3. The petitioner has further tried to demonstrate the falsity of the FIR

impugned by submitting that the petitioner was selected as Constable in

Sashastra Seema Bal in May 2011 and the petitioner joined the service on

09.05.2011 at 45th Battalion, Bhopal MP and underwent the basic

recruitment training course from 20.06.2011 to 14.04.2012 in the Training

Center Gorakhpur, UP and during that period, he had not availed any kind

of leave or remained absent from the duties and the original service

certificate issued in this regard has been placed on record.

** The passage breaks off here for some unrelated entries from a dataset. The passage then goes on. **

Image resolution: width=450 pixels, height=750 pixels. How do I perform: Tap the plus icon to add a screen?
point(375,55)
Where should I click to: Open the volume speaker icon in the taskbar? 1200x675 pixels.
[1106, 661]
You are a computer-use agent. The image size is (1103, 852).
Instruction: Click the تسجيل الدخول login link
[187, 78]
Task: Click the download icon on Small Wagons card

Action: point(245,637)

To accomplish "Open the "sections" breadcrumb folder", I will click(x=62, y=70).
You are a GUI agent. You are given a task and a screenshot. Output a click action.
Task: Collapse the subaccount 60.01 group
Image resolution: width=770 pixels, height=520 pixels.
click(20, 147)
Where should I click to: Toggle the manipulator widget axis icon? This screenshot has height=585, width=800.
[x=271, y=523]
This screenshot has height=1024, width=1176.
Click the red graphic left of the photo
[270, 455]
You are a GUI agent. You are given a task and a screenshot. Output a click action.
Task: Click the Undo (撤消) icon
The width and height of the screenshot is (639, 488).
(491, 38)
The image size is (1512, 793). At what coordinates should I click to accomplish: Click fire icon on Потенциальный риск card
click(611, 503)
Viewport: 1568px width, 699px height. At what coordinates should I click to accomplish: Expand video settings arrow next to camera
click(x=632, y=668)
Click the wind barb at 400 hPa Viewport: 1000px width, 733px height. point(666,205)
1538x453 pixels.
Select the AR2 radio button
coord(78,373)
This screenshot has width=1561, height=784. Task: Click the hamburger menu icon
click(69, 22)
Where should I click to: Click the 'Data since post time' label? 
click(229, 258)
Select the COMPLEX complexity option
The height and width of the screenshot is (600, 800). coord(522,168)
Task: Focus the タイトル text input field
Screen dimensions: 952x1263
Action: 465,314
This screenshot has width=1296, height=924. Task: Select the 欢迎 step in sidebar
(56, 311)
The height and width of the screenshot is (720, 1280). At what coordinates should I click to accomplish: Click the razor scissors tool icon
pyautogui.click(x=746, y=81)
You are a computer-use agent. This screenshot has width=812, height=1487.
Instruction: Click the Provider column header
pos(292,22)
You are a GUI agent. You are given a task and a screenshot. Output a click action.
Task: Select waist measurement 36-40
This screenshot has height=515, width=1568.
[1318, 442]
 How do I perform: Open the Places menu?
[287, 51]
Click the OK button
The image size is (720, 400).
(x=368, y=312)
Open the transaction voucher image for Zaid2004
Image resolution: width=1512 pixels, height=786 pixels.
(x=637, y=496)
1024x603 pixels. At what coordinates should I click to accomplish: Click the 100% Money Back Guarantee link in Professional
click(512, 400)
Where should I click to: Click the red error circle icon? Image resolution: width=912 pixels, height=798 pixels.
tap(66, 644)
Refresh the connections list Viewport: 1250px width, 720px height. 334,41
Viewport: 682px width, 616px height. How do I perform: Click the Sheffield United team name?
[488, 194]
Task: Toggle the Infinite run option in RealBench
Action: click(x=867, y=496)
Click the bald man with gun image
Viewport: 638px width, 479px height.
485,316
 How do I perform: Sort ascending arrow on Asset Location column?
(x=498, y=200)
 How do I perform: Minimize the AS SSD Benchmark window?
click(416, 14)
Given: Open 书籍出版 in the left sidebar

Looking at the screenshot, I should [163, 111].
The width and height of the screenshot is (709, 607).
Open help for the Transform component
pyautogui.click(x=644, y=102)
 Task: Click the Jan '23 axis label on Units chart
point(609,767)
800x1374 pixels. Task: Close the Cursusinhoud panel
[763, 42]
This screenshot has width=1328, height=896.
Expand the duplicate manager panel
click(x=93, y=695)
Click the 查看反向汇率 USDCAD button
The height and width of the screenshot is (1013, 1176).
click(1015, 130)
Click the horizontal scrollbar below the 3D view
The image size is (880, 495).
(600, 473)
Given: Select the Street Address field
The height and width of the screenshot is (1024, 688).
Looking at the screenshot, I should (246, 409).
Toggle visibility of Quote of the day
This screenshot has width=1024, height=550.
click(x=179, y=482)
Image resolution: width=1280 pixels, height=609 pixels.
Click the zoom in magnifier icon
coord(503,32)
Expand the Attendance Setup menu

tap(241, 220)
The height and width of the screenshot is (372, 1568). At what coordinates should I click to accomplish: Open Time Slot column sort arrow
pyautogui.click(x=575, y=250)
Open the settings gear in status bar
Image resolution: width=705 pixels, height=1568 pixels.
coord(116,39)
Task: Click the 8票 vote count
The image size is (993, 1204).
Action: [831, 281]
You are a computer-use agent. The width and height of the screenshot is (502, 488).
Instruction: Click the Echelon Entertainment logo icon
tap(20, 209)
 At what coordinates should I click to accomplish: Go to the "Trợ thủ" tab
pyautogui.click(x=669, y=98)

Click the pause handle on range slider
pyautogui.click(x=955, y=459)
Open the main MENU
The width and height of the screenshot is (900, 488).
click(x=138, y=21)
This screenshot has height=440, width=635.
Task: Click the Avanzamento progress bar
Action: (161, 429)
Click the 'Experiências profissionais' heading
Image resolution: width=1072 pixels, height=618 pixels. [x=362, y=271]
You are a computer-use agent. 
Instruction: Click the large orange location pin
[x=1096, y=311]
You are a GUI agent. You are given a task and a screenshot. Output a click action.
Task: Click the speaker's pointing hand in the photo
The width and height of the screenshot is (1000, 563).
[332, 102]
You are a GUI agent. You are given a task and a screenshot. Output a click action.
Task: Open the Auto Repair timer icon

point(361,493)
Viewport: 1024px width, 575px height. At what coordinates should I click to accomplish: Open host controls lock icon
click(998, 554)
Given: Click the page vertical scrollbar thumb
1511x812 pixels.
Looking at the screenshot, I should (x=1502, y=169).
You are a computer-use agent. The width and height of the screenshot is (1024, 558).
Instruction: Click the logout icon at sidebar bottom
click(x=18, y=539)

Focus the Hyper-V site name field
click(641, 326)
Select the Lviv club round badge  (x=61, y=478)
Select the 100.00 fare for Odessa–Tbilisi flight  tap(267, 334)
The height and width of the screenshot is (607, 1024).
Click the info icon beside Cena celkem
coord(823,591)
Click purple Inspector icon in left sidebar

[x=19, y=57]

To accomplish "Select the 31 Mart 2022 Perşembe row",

Rather in the

year 2016, the parents of respondent No. 2 had approached the father of

the petitioner for solemnizing the marriage which the father of the

petitioner had refused but the respondent No. 2 was adamant to solemnize

marriage with the petitioner and had openly declared that she would cross

any limit and not allow the solemnization of the marriage of the petitioner

with someone else. The FIR has been lodged only because the marriage of

the petitioner has been fixed after his engagement on 12.09.2018.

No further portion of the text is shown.